_WHAT IS REQUIRED_. Please copy the lines below exactly, from the first one through the line showing "Open info for".
START DATA RECORDS
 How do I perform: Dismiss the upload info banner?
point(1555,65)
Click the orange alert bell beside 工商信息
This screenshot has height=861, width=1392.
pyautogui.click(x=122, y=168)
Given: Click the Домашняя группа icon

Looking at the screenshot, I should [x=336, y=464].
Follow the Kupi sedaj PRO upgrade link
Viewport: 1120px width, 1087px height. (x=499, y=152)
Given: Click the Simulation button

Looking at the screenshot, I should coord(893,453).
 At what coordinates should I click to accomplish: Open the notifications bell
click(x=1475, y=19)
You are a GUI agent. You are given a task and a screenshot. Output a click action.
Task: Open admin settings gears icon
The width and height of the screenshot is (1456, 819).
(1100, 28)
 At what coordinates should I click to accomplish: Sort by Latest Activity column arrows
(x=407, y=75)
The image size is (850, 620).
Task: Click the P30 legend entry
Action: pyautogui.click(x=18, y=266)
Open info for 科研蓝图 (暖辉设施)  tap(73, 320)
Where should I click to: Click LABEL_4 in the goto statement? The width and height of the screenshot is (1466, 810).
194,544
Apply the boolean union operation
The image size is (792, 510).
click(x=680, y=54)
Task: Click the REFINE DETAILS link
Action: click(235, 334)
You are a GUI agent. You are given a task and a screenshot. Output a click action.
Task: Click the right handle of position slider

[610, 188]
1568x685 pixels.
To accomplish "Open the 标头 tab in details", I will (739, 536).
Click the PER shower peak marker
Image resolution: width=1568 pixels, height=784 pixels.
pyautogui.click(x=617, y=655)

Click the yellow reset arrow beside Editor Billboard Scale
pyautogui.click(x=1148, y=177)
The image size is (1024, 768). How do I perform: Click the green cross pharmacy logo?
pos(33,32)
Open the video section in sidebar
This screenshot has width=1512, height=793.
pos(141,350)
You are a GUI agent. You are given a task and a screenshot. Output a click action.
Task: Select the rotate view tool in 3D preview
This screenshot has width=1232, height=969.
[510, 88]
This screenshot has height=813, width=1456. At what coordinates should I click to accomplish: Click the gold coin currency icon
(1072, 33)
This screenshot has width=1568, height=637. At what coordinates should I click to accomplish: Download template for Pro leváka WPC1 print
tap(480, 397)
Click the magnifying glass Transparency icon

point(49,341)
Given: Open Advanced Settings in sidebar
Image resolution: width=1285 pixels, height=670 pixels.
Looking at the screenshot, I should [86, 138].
END DATA RECORDS
_SOLUTION FOR THIS EXERCISE_.
 How do I perform: Dismiss the upload info banner?
point(1555,65)
Click the orange alert bell beside 工商信息
This screenshot has height=861, width=1392.
pyautogui.click(x=122, y=168)
Given: Click the Домашняя группа icon

Looking at the screenshot, I should [x=336, y=464].
Follow the Kupi sedaj PRO upgrade link
Viewport: 1120px width, 1087px height. (x=499, y=152)
Given: Click the Simulation button

Looking at the screenshot, I should coord(893,453).
 At what coordinates should I click to accomplish: Open the notifications bell
click(x=1475, y=19)
You are a GUI agent. You are given a task and a screenshot. Output a click action.
Task: Open admin settings gears icon
The width and height of the screenshot is (1456, 819).
(1100, 28)
 At what coordinates should I click to accomplish: Sort by Latest Activity column arrows
(x=407, y=75)
The image size is (850, 620).
Task: Click the P30 legend entry
Action: pyautogui.click(x=18, y=266)
Open info for 科研蓝图 (暖辉设施)  tap(73, 320)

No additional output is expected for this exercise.